◆ Exercise prompt
Below are records that should be duplicated exactly, with no image retained.

◆ Material for this task
+---+

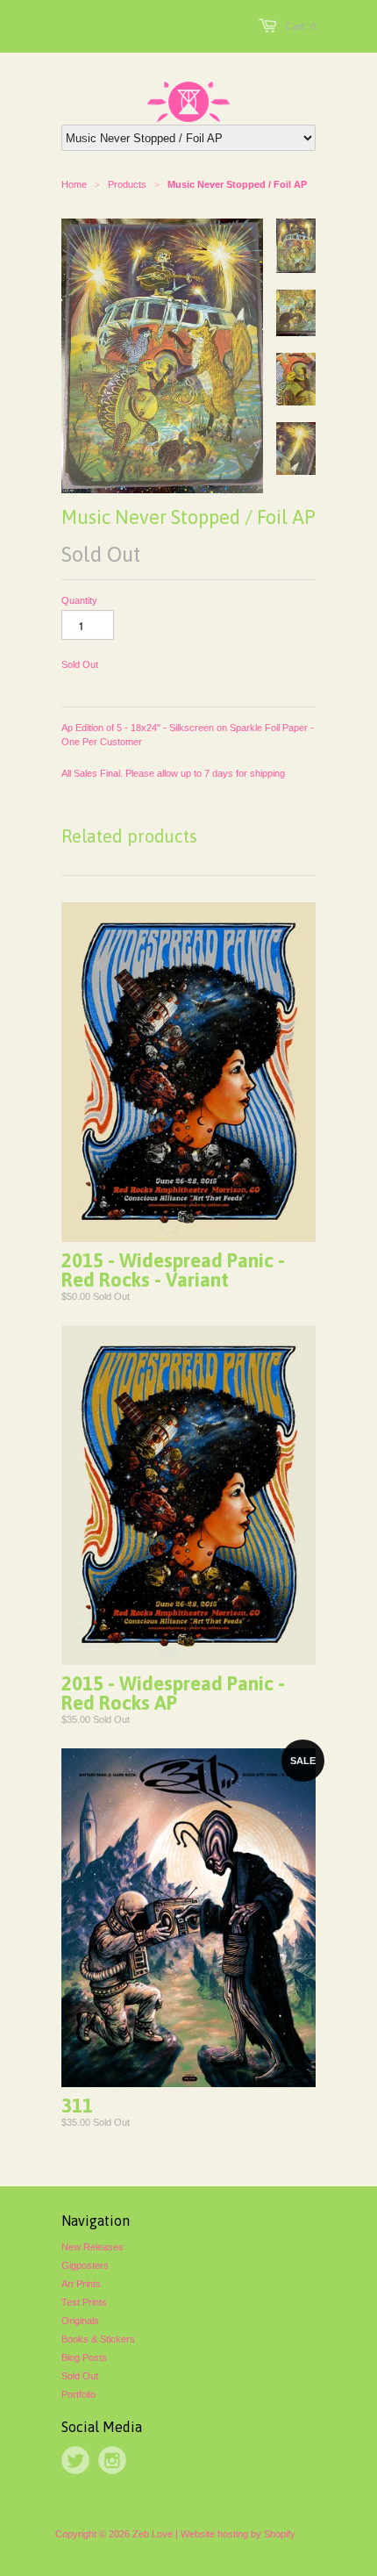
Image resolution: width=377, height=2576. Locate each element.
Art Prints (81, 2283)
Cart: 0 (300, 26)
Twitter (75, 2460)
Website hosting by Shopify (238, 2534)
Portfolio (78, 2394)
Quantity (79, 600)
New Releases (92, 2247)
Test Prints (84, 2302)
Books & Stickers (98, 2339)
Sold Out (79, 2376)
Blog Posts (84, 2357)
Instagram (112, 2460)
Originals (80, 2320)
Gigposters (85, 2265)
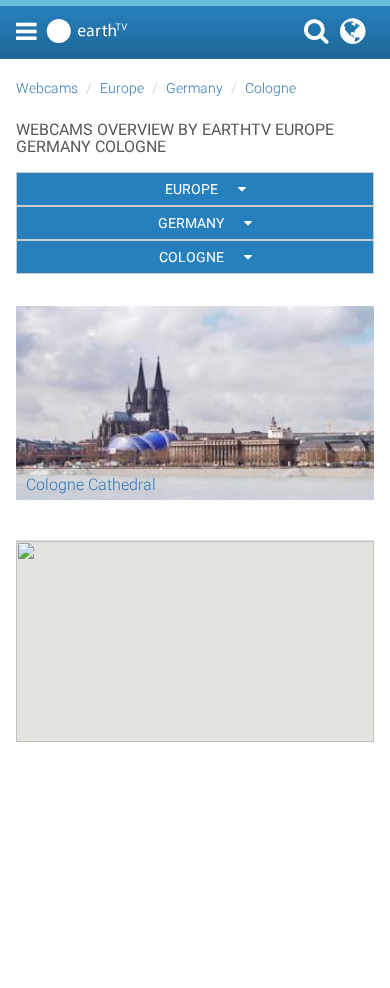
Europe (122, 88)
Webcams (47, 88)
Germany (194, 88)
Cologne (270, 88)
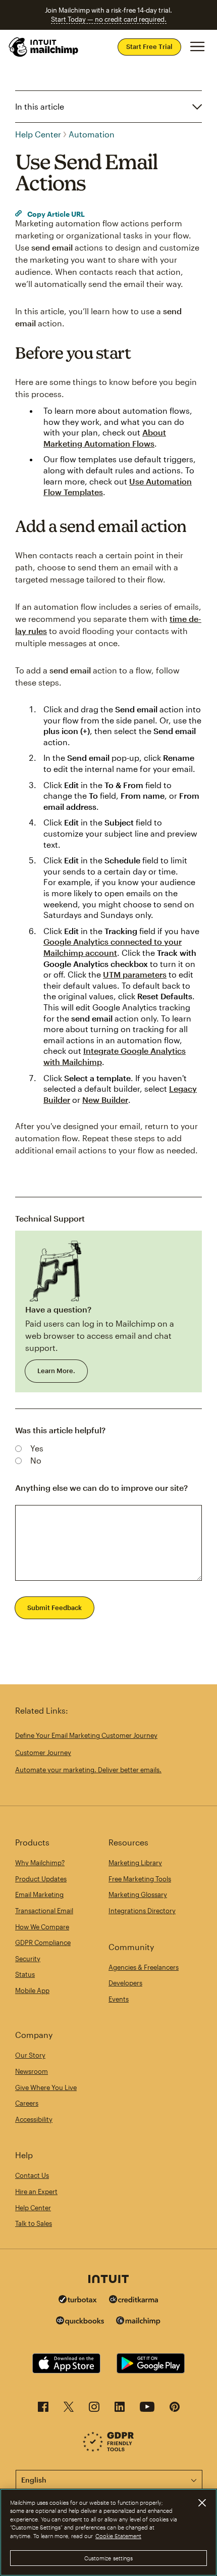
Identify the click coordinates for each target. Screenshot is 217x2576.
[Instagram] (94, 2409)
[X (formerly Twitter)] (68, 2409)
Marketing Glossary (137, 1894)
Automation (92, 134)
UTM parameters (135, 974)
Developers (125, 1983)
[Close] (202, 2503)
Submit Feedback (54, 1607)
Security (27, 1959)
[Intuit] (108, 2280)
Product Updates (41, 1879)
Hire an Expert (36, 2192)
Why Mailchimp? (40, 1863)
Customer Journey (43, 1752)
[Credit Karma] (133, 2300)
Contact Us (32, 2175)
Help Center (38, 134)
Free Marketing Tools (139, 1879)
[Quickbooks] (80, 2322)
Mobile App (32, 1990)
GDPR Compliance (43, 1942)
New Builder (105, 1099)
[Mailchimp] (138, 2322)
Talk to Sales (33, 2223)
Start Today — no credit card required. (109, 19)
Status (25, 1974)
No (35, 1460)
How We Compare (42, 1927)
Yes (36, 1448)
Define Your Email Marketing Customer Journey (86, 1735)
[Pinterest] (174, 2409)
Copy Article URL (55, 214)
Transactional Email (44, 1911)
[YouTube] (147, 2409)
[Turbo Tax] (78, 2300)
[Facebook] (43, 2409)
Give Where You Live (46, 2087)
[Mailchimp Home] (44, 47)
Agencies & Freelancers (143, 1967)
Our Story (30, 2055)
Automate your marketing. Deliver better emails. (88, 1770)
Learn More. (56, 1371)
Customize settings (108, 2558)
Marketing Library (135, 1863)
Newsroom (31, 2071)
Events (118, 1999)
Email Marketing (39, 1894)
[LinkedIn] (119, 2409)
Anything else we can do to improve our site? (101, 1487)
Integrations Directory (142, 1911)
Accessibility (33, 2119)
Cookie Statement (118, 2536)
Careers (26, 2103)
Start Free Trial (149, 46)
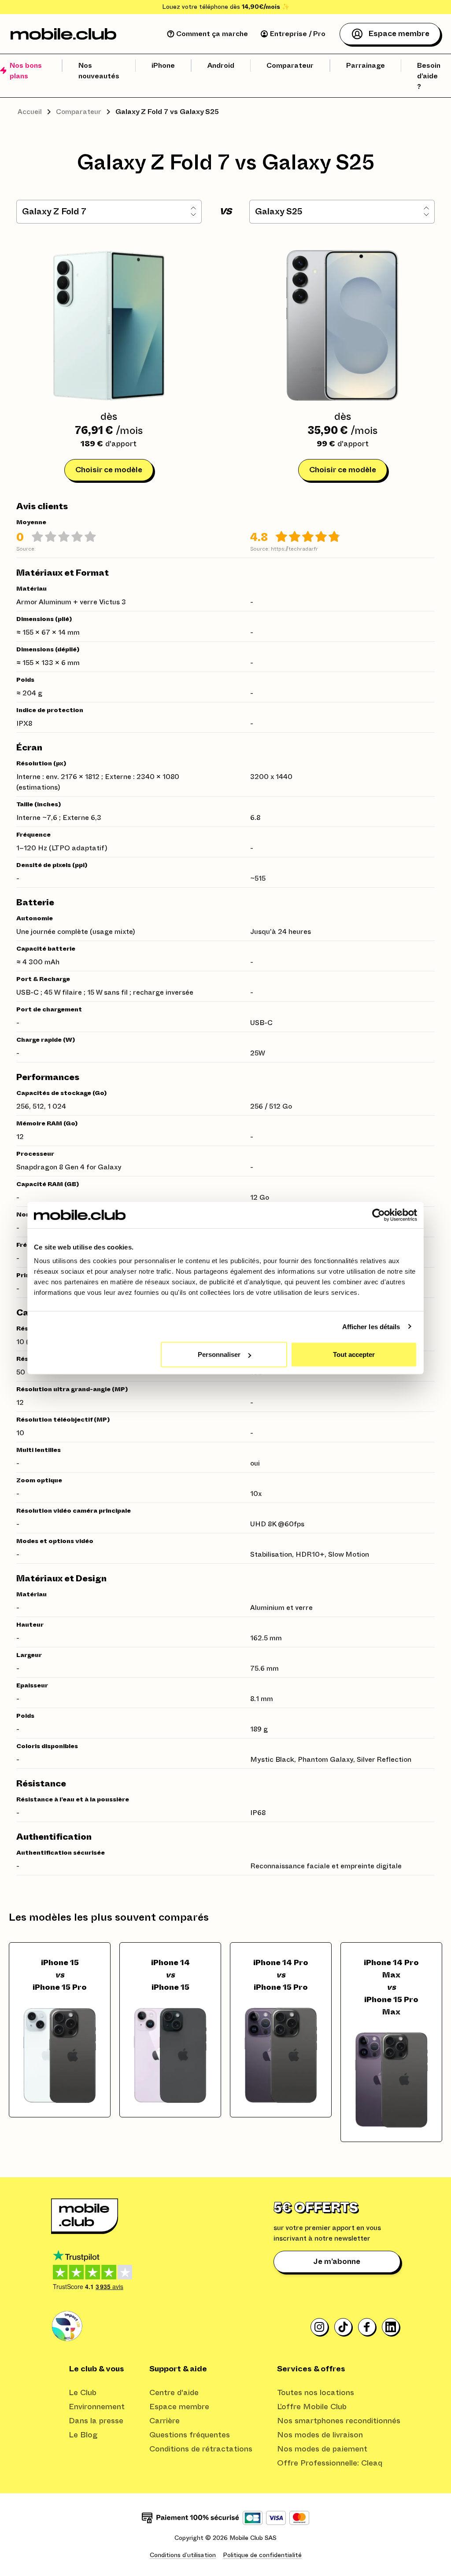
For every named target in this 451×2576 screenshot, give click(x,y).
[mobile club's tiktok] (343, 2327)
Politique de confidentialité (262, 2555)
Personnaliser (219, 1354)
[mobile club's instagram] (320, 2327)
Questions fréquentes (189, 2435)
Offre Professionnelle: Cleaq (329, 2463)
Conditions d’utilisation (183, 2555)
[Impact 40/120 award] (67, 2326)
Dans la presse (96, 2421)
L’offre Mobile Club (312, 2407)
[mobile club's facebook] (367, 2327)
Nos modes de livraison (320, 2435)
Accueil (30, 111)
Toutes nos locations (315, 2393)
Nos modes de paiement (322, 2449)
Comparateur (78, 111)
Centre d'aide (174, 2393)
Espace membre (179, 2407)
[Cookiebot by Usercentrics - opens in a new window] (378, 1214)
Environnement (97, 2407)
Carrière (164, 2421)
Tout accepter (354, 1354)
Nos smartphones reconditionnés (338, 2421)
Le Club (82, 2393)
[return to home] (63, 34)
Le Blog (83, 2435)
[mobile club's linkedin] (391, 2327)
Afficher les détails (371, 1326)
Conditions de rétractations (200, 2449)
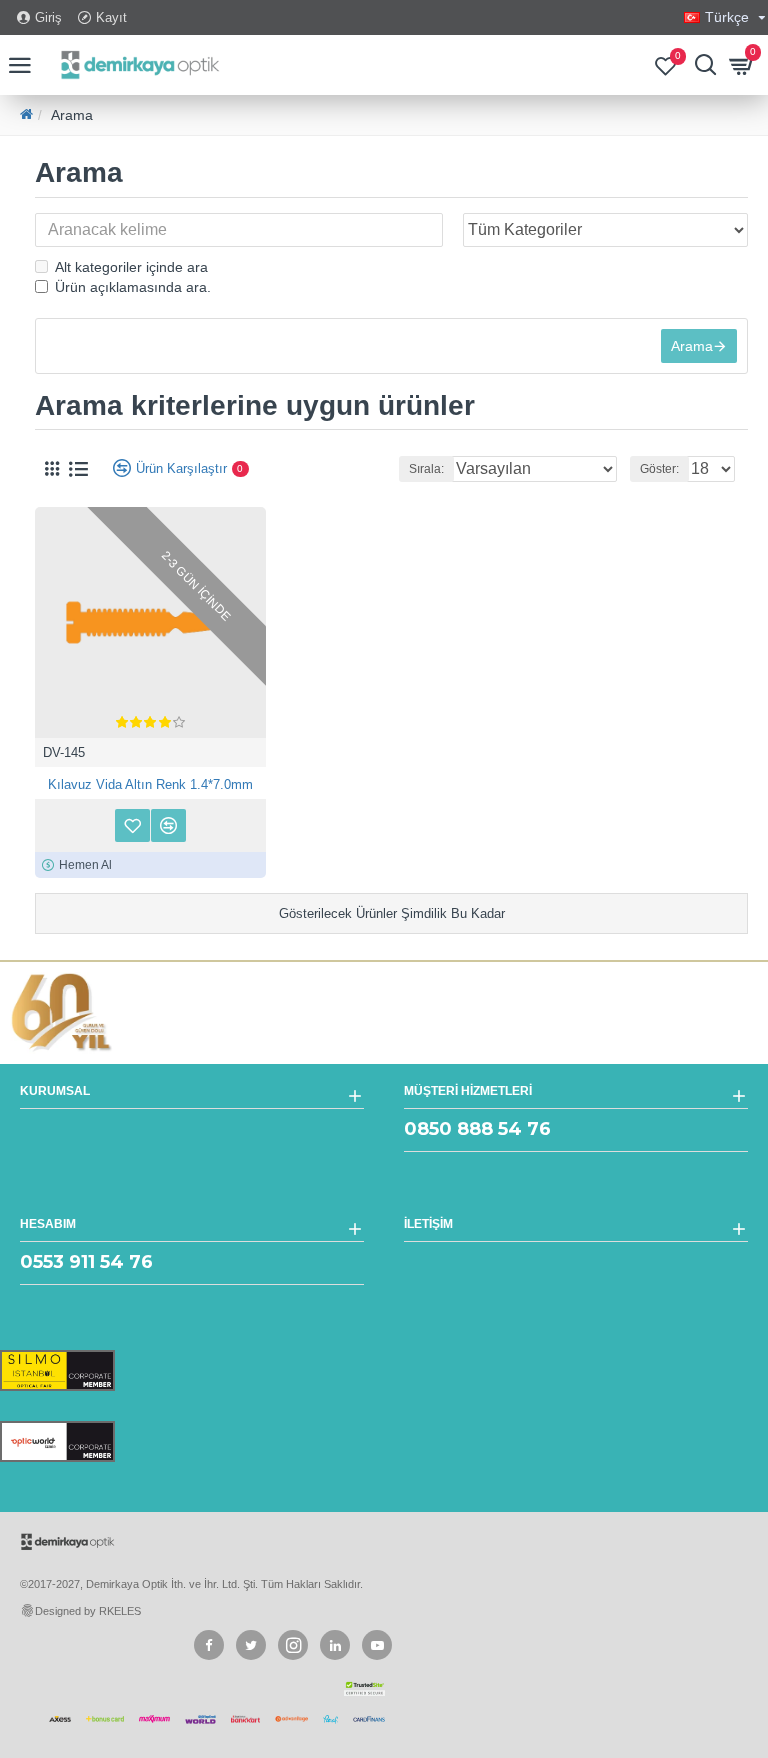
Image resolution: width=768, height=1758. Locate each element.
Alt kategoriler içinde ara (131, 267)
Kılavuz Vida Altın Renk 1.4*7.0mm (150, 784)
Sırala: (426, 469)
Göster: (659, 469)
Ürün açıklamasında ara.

+---+

◆ Your response
Image resolution: width=377, height=2576. Locate each element.
Art Prints (81, 2283)
Cart: 0 (300, 26)
Twitter (75, 2460)
Website hosting by Shopify (238, 2534)
Portfolio (78, 2394)
Quantity (79, 600)
New Releases (92, 2247)
Test Prints (84, 2302)
Books & Stickers (98, 2339)
Sold Out (79, 2376)
Blog Posts (84, 2357)
Instagram (112, 2460)
Originals (80, 2320)
Gigposters (85, 2265)
Europe (122, 88)
Webcams (47, 88)
Germany (194, 88)
Cologne (270, 88)
Identify the click coordinates for each target. Screenshot is 217x2576.
[Instagram] (94, 2409)
[X (formerly Twitter)] (68, 2409)
Marketing Glossary (137, 1894)
Automation (92, 134)
UTM parameters (135, 974)
Developers (125, 1983)
[Close] (202, 2503)
Submit Feedback (54, 1607)
Security (27, 1959)
[Intuit] (108, 2280)
Product Updates (41, 1879)
Hire an Expert (36, 2192)
Why Mailchimp? (40, 1863)
Customer Journey (43, 1752)
[Credit Karma] (133, 2300)
Contact Us (32, 2175)
Help Center (38, 134)
Free Marketing Tools (139, 1879)
[Quickbooks] (80, 2322)
Mobile App (32, 1990)
GDPR Compliance (43, 1942)
New Builder (105, 1099)
[Mailchimp] (138, 2322)
Talk to Sales (33, 2223)
Start Today — no credit card required. (109, 19)
Status (25, 1974)
No (35, 1460)
How We Compare (42, 1927)
Yes (36, 1448)
Define Your Email Marketing Customer Journey (86, 1735)
[Pinterest] (174, 2409)
Copy Article URL (55, 214)
Transactional Email (44, 1911)
[YouTube] (147, 2409)
[Turbo Tax] (78, 2300)
[Facebook] (43, 2409)
Give Where You Live (46, 2087)
[Mailchimp Home] (44, 47)
Agencies & Freelancers (143, 1967)
Our Story (30, 2055)
Automate your marketing. Deliver better emails. (88, 1770)
Learn More. (56, 1371)
Customize settings (108, 2558)
Marketing Library (135, 1863)
Newsroom (31, 2071)
Events (118, 1999)
Email Marketing (39, 1894)
[LinkedIn] (119, 2409)
Anything else we can do to improve our site? (101, 1487)
Integrations Directory (142, 1911)
Accessibility (33, 2119)
Cookie Statement (118, 2536)
Careers (26, 2103)
Start Free Trial (149, 46)
For every named target in this 451×2576 screenshot, give click(x,y).
[mobile club's tiktok] (343, 2327)
Politique de confidentialité (262, 2555)
Personnaliser (219, 1354)
[mobile club's instagram] (320, 2327)
Questions fréquentes (189, 2435)
Offre Professionnelle: Cleaq (329, 2463)
Conditions d’utilisation (183, 2555)
[Impact 40/120 award] (67, 2326)
Dans la presse (96, 2421)
L’offre Mobile Club (312, 2407)
[mobile club's facebook] (367, 2327)
Nos modes de livraison (320, 2435)
Accueil (30, 111)
Toutes nos locations (315, 2393)
Nos modes de paiement (322, 2449)
Comparateur (78, 111)
Centre d'aide (174, 2393)
Espace membre (179, 2407)
[Cookiebot by Usercentrics - opens in a new window] (378, 1214)
Environnement (97, 2407)
Carrière (164, 2421)
Tout accepter (354, 1354)
Nos smartphones reconditionnés (338, 2421)
Le Club (82, 2393)
[return to home] (63, 34)
Le Blog (83, 2435)
[mobile club's linkedin] (391, 2327)
Afficher les détails (371, 1326)
Conditions de rétractations (200, 2449)
Image resolution: width=768, height=1758. Locate each element.
Alt kategoriler içinde ara (131, 267)
Kılavuz Vida Altın Renk 1.4*7.0mm (150, 784)
Sırala: (426, 469)
Göster: (659, 469)
Ürün açıklamasında ara.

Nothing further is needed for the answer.